Sottoporre il sistema sanitario ad una diagnosi accurata, oggi significa partire da alcuni dati strutturali che non consentono divagazioni politiciste, bensì assunzione di un atteggiamento critico e consapevole dei rischi di involuzione e, per certe funzioni, di inadempienza, quando non dissolvenza, di prestazioni che dovrebbero costituire i cardini costituenti del Servizio e i diritti fondamentali dei cittadini. Si pensi solo alla rarefazione della ‘Medicina di famiglia’ (MMG), alle famigerate Liste di attesa (infinite), ai buchi neri nella Rete Socioassistenziale territoriale per fronteggiare patologie sempre più gravi e diffuse.

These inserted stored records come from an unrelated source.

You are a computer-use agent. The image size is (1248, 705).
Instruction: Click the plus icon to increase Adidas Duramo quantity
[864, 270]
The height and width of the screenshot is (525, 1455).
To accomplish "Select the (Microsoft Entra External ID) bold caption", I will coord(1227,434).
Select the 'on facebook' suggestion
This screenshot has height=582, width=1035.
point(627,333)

  1. Esiste un’evidente ed incontestabile sottofinanziamento del FSN di circa 1, 2 % del Pil rispetto ad altri paesi europei con i quali è necessario confrontarsi: Francia e Germania in primis.
  1. Si manifestano in modo generalizzato consistenti aree di sottorganico anche in conseguenza delle politiche di razionalizzazione della spesa.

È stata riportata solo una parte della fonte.